Posts tagged ‘postgresql’

Full text search in Postgresql

I was always a fan of the Postgresql rdbm, not that I have anything against other databases, but Postgres is just to powerful for something that is free. One feature that I love is full text search, given the importance of text search in modern websites. This is not a Postgres exclusive feature, but in my humble opinion, postgres does it very well. Here are some of the coolest advantages of this feature in Postgres (or skip to the tutorial part):

Out of the box support for many languages

As far as I know there’s Danish, Dutch, English, Finnish, French, German, Hungarian, Italian, Norwegian, Portuguese, Romanian, Russian, Spanish, Swedish and Turkish out of the box. And there’s also something called “simple” for general use. Other languages can be easily added.

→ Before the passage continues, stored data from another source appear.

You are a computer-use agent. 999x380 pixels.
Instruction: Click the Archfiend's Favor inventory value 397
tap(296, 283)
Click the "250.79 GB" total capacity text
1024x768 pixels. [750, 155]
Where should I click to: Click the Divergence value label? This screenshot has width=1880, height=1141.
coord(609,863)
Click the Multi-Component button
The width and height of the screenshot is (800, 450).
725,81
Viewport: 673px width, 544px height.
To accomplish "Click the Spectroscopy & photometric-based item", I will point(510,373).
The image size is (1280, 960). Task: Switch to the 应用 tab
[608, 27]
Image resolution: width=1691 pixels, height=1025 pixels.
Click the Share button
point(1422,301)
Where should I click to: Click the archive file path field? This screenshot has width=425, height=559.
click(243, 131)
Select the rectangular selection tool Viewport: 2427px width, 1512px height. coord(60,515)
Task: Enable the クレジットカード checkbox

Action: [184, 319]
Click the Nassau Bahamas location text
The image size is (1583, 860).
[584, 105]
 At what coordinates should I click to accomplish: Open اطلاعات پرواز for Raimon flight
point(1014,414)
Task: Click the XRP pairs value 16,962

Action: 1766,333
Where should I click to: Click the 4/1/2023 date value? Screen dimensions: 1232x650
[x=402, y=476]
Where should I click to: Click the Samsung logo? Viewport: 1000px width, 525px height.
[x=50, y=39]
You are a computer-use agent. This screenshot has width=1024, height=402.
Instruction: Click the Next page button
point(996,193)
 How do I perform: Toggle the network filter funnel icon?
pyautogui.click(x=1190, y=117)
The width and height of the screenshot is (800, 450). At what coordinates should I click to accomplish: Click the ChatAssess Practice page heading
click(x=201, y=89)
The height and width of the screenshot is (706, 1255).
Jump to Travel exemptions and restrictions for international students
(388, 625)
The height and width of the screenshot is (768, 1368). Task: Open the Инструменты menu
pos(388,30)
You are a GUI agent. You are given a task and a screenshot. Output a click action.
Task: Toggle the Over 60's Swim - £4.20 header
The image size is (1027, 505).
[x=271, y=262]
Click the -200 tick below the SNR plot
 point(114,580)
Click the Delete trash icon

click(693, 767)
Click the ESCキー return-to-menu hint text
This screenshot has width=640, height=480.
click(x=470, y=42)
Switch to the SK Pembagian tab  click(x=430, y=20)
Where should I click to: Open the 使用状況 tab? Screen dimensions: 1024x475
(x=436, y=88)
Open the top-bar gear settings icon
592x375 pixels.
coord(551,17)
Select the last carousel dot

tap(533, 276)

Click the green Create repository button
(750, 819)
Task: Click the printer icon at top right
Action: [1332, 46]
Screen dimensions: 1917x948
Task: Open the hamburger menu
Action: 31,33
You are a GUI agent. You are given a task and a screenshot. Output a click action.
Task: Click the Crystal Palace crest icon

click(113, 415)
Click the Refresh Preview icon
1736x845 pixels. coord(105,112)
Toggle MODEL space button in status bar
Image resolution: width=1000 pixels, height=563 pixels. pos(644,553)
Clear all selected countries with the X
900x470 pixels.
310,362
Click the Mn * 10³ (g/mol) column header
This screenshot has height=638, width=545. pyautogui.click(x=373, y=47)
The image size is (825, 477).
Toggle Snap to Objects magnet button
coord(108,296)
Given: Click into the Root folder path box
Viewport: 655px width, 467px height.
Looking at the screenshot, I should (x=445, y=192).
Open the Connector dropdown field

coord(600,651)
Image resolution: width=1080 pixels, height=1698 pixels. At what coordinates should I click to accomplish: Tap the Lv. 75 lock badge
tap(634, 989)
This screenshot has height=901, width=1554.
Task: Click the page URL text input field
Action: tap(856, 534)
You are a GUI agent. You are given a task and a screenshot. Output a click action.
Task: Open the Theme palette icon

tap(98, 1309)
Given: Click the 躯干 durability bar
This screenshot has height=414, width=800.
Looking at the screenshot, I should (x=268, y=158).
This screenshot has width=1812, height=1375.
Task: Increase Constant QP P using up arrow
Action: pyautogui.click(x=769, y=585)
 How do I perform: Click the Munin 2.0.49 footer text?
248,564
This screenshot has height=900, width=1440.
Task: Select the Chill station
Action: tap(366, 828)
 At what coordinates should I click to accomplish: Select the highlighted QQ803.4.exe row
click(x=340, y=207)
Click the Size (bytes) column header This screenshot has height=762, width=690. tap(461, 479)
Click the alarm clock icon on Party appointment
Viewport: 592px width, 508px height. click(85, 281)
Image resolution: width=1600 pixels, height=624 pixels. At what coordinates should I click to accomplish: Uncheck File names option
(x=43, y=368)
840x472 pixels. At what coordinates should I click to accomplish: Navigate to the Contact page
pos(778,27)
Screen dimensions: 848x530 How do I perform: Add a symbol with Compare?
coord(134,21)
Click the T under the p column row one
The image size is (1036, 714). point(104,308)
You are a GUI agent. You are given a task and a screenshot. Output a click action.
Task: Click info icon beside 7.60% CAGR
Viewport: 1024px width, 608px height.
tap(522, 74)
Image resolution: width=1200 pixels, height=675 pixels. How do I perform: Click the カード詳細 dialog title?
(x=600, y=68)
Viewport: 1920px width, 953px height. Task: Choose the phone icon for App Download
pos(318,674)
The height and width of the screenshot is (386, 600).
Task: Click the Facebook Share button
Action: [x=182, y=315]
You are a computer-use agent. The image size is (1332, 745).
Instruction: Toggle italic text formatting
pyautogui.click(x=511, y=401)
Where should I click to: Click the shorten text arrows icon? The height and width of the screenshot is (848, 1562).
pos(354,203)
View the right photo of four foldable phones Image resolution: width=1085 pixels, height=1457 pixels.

Distinguishing between languages is important because the way Postgres works with documents. When parsing a document, Postgres considers many aspects, some of them are language specific, like:

  • stop words, which are those very common words we prefer to ignore, like “and”, “of” and “in”, we don’t want a document to rank better than other just because the word “and” shows up an absurd amount of times, and the search term include the word “and”;
  • synonym dictionary, which allows us to consider synonyms equally. so the word “daring” would match against a search for “fearless”;
  • thesaurus dictionary, pretty much the same as above, but we can work with full sentences. This is specially nice to match abbreviations.
  • word normalization, also known as snowball dictionary, postgres converts every common variants of a word to a simple base, like plurals and verbal forms.
  • ispell dictionary, basically the same as the snowball dictionary, but way more powerfull. By default postgres does not include any ispell dictionary, but they can be easily added.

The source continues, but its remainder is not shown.